Los socios de la alianza AUKUS (Australia, Reino Unido y Estados Unidos) firmaron el 30 de mayo de 2026 un acuerdo para el desarrollo conjunto de drones submarinos no tripulados, al tiempo que anunciaron una aceleración del programa de submarinos nucleares de propulsión convencional (SSN). Según fuentes oficiales de los tres países, la medida busca reforzar la disuasión en el Indo-Pacífico frente a una creciente actividad naval china.
El acuerdo sobre vehículos submarinos no tripulados (UUV, por sus siglas en inglés) establece un marco de cooperación tecnológica para el diseño, fabricación y despliegue de sistemas autónomos capaces de realizar misiones de vigilancia, guerra de minas y reconocimiento. El programa, denominado Maritime Undersea Warfare Initiative, prevé las primeras pruebas operativas conjuntas en 2028.
Modificaciones en el programa SSN
En el marco del pilar de submarinos nucleares, Australia ha renunciado a la compra de un submarino clase Virginia de nueva construcción, y en su lugar adquirirá un buque de segunda mano procedente de la Armada estadounidense (US Navy). La decisión, según explicó el Ministerio de Defensa australiano en un comunicado, permite adelantar la entrega del primer submarino nuclear australiano a 2034, dos años antes de lo previsto inicialmente.
El cambio evita los cuellos de botella en los astilleros de General Dynamics Electric Boat, que acumula retrasos en la producción de los Virginia de nueva generación. Un portavoz del Pentágono confirmó que la transferencia del submarino excedente de la US Navy se realizará en 2032, tras un programa de modernización de dos años en instalaciones australianas.

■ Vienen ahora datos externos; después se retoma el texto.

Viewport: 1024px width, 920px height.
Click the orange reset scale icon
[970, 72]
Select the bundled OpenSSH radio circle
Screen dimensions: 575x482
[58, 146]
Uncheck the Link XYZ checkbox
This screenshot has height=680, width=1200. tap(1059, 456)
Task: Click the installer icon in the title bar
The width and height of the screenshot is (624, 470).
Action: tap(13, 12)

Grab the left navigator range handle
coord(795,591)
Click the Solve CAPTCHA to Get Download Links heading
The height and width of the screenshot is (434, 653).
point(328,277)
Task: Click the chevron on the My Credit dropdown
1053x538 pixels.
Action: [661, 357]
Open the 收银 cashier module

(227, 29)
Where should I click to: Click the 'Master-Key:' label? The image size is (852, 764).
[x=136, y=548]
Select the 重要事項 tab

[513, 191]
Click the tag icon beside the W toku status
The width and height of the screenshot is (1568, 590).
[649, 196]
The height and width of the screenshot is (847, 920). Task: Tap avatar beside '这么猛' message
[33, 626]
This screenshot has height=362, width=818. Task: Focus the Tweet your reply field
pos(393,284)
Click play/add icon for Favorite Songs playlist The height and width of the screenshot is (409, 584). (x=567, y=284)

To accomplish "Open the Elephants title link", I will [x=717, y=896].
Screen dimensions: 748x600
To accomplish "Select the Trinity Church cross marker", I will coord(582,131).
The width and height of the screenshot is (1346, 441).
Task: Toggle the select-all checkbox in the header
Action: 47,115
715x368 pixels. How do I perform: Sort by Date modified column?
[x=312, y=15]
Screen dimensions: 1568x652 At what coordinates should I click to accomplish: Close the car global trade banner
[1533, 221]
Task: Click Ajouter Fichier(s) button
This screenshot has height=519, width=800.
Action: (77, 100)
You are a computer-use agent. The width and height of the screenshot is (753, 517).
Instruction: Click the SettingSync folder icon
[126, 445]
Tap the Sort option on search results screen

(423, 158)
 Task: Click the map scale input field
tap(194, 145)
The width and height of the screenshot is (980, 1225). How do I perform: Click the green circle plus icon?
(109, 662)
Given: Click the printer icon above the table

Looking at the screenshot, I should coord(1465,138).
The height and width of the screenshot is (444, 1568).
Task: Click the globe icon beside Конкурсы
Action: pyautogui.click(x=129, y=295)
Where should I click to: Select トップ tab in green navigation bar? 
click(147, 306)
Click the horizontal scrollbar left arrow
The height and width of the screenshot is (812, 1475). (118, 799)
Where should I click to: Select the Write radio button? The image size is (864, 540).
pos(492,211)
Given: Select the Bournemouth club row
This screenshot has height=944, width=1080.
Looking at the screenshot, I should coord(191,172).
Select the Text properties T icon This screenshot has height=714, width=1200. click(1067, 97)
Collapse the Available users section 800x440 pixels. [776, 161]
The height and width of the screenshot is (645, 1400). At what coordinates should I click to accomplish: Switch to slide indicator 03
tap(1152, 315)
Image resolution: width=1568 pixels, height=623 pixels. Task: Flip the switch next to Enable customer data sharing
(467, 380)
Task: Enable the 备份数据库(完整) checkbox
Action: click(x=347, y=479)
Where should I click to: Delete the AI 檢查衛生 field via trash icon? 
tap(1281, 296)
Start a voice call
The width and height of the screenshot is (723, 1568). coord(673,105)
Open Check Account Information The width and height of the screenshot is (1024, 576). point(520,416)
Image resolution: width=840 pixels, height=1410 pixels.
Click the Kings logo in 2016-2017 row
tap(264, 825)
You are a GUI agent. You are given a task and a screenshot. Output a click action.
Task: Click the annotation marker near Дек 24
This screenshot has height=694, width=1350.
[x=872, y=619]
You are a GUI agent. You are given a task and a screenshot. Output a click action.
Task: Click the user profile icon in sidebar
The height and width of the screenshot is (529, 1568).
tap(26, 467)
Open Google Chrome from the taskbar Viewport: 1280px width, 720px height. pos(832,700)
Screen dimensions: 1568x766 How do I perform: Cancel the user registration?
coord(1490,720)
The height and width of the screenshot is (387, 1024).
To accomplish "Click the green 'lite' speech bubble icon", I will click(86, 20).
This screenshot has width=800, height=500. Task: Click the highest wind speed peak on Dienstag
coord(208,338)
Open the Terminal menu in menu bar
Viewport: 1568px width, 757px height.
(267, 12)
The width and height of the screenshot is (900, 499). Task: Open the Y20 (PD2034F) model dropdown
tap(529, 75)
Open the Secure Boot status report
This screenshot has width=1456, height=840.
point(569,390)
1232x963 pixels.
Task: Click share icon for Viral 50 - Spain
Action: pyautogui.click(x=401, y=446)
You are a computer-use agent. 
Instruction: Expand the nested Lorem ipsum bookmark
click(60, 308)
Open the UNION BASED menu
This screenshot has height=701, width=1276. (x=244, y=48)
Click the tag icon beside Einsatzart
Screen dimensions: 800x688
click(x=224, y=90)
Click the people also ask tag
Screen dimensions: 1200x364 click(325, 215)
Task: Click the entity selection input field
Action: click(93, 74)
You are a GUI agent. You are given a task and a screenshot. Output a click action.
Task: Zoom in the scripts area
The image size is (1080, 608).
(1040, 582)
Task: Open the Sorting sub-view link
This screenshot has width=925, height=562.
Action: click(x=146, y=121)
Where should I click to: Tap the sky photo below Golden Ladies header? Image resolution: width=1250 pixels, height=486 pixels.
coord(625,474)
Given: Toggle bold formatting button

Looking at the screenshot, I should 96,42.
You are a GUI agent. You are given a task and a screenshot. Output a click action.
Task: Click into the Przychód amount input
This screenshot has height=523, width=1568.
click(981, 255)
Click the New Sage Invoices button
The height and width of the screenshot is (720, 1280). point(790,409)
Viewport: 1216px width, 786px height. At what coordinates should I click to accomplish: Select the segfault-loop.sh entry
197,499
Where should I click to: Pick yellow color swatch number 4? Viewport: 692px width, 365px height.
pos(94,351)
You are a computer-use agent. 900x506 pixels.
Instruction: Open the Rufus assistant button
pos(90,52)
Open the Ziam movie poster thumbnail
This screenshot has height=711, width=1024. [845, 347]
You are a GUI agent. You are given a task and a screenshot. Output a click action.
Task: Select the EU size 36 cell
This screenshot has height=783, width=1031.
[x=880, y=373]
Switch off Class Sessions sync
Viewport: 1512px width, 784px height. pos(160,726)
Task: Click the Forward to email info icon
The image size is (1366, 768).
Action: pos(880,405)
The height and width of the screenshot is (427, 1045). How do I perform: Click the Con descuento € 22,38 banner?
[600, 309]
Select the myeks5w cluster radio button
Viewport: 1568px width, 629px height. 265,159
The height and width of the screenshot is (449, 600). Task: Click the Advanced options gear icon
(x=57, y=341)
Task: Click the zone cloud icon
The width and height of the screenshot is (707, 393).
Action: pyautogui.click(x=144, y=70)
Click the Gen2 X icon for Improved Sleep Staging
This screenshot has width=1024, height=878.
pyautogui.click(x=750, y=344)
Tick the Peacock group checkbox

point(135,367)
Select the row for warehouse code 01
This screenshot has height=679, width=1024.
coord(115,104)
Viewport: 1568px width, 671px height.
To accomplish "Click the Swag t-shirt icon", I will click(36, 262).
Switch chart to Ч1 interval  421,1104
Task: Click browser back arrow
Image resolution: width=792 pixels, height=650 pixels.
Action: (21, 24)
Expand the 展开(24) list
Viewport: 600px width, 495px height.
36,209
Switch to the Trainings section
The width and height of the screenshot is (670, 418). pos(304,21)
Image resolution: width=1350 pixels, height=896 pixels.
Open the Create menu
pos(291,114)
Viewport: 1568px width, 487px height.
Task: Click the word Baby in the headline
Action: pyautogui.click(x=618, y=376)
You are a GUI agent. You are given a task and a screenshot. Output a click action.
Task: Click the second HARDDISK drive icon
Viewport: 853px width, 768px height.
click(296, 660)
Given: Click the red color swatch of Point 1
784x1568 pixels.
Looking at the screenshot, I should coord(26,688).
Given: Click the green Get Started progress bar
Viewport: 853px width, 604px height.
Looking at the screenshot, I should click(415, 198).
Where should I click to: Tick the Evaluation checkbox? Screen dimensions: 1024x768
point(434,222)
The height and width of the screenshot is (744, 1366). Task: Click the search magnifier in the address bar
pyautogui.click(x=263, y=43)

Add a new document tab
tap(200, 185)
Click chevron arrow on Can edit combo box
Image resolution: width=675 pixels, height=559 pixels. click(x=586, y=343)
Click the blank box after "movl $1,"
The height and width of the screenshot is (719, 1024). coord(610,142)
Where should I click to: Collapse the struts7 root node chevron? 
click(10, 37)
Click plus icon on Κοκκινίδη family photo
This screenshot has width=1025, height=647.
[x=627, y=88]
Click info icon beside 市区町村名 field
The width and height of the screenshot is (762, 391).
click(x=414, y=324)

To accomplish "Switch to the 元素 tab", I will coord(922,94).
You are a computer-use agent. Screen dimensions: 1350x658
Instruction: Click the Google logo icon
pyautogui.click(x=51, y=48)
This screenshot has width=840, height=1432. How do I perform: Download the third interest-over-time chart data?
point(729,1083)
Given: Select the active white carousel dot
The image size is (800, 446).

Implicaciones geopolíticas
La aceleración de AUKUS llega en un momento de tensiones regionales, con China aumentando sus patrullas en el Mar de China Meridional y el Estrecho de Taiwán. El pacto, anunciado originalmente en 2021, ha sido criticado por Pekín como una provocación que fomenta una carrera de armamentos en la región. Sin embargo, los miembros de la alianza defienden que el programa es defensivo y necesario para mantener el equilibrio de poder en el Indo-Pacífico.